January, as Ms. Erb might remind us, is named in honour of the Roman god Janus, the god of doorways and therefore transitions; he is depicted as having two heads, so that he is always looking both forward and backward.
Looking backward for just a second, consider all that took place in the world in the year 2011. TIME magazine summed it all up by saying it was The Year of the Protestor.
No one knows what 2012 has in store for any of us, but there is one story that will get a lot of play next month. In February, Queen Elizabeth will celebrate her Diamond Jubilee. Her 60 years on the throne is the 2nd longest reign ever by a British monarch, and if she continues in her role through 2015 –and why shouldn’t she — she will then surpass Queen Victoria as longest reigning monarch in history.
Queen Elizabeth also happens to be married to Prince Phillip, who is UCC’s official “Visitor.” The Board of Governors honoured the Prince by naming the area that is now the Student Centre after him, where the school displays his portrait, his personal flag, and a bronze plaque that commemorates the naming in 1979. As a result, even an outsider like me feels a certain “Bertie Wooster-like” connection to the House of Windsor!
In his new book, “The Real Elizabeth,” Andrew Marr reminds us that world’s most famous woman was only 25 and in Kenya on a state visit when she learned that her father, King George VI, had died at the age of fifty-six.

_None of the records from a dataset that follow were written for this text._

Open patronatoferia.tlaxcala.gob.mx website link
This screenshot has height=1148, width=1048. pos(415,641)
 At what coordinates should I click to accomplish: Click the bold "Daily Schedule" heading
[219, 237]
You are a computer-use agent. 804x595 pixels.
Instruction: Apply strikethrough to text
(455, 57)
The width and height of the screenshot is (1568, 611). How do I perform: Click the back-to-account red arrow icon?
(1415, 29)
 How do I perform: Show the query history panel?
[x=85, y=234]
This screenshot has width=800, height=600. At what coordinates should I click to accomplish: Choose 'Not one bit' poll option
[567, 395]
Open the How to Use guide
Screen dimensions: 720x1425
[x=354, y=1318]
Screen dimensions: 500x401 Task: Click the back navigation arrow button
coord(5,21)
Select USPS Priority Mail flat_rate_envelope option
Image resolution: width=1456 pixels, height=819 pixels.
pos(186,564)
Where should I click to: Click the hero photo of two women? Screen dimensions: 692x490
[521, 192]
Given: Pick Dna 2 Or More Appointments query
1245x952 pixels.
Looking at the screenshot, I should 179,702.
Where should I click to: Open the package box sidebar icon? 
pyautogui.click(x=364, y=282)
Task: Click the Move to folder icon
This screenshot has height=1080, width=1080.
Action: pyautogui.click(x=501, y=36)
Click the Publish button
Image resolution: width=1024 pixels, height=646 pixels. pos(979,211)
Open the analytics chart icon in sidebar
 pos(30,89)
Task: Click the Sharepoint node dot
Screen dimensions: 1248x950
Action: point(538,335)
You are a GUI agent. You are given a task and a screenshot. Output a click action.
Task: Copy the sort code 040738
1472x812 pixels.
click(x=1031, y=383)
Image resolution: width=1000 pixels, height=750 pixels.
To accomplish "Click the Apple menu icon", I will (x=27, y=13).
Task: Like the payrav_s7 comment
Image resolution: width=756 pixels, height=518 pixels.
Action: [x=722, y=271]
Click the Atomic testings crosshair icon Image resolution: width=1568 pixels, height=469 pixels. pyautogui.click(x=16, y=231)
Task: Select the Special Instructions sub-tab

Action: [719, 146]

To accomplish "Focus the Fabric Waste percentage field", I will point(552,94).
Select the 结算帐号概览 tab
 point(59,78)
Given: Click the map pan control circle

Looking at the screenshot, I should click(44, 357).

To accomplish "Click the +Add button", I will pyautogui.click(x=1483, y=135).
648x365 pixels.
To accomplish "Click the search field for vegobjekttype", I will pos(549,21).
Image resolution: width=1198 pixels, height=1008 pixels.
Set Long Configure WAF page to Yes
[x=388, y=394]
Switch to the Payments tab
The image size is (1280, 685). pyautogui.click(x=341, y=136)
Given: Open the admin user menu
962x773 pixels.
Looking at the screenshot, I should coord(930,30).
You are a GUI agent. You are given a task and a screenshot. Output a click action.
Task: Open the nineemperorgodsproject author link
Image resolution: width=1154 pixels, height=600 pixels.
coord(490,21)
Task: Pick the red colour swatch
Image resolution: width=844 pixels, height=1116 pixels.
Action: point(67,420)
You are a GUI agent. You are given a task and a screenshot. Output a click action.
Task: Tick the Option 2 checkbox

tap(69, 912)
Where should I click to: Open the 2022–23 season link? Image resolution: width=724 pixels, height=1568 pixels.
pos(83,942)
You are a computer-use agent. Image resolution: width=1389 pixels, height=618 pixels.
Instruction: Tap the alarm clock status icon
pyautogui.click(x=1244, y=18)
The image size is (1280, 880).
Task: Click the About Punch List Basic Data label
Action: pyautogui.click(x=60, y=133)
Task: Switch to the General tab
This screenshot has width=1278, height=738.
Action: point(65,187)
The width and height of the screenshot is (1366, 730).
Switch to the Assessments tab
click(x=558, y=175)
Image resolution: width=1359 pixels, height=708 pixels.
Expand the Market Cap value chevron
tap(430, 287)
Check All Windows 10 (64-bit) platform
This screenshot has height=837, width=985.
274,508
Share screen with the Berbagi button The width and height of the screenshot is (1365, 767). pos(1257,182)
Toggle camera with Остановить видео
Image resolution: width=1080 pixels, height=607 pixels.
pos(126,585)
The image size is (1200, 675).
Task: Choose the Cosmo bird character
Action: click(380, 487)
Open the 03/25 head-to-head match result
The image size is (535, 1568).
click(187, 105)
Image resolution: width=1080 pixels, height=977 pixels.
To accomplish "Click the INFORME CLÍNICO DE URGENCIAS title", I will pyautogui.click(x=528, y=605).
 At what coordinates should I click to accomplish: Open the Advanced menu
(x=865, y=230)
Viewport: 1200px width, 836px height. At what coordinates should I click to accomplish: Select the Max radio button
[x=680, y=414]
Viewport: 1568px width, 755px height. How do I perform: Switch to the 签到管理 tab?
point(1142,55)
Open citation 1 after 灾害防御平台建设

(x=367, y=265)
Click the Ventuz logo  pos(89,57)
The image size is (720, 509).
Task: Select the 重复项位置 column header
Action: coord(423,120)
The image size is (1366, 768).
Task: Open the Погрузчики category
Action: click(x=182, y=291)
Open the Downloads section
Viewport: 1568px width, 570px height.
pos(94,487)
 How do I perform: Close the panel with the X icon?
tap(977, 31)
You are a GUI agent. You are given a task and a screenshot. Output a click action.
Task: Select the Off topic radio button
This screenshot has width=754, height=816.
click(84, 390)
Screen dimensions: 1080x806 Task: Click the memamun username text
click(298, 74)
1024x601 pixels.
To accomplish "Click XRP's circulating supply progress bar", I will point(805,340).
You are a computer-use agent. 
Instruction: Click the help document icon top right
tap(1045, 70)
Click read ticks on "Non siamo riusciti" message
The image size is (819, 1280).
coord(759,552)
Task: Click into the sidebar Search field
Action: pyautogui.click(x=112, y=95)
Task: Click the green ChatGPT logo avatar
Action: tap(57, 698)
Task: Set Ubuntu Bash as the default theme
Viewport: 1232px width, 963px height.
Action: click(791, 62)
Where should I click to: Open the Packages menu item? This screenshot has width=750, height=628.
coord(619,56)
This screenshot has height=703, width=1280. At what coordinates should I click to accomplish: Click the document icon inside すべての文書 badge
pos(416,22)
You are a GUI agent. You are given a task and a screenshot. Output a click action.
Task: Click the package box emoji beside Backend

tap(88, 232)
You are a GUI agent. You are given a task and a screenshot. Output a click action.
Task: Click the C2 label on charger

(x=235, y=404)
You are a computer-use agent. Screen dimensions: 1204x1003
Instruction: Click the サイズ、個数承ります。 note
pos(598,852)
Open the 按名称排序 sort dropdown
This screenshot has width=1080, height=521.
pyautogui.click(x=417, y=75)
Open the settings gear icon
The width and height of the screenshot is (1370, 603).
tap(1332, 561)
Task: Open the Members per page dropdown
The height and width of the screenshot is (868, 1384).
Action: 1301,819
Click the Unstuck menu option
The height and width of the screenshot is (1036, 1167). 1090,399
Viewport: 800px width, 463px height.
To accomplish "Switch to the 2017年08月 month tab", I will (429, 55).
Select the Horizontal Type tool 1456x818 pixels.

She didn’t make a scene. She simply apologized that the tour had to be cancelled, and went about her business of becoming a monarch. When her plane returned to England, Prime Minister Winston Churchill greeted her on the tarmac, and since that day, her life has been consumed by the demands of her position.
Marr believes that Elizabeth has a religious sense of vocation, and it’s worth noting that, while she agreed to have her coronation televised, she insisted that the cameras not film the moment when she was anointed with holy oil by the Archbishop of Canterbury. She wanted the “God moment” to be a private and personal one.
As Queen of the United Kingdom, Canada, and Australia, and as head of the Commonwealth, Elizabeth II represents 1/3 of the globe’s population. She has travelled the world, and even in her 80’s , she continues to meet with ministers and diplomats on a regular basis.
I confess that I am a late arriving member of the Queen’s fan club. When I was younger, I thought she was a bit stiff, even in a land known for its firm upper lips. (Forgive me!) Over time, though, I have come to appreciate the fact that the Queen represents all that is good about tradition. She is deliberately untrendy. I like to think of her as the antidote to Paris Hilton, and I am delighted that I’ve never seen the Queen weep openly with Ellen, or watched her bare her soul and or reveal her innermost anxieties on Oprah’s couch.
I am sure there are times when the Queen does weep. After all, she lost a King, a Queen, and a Princess, when her father, mother, and only sister passed away, and she has had to watch as 3 of her 4 children went through very public and very painful divorces. Through all of this, the Queen has endured.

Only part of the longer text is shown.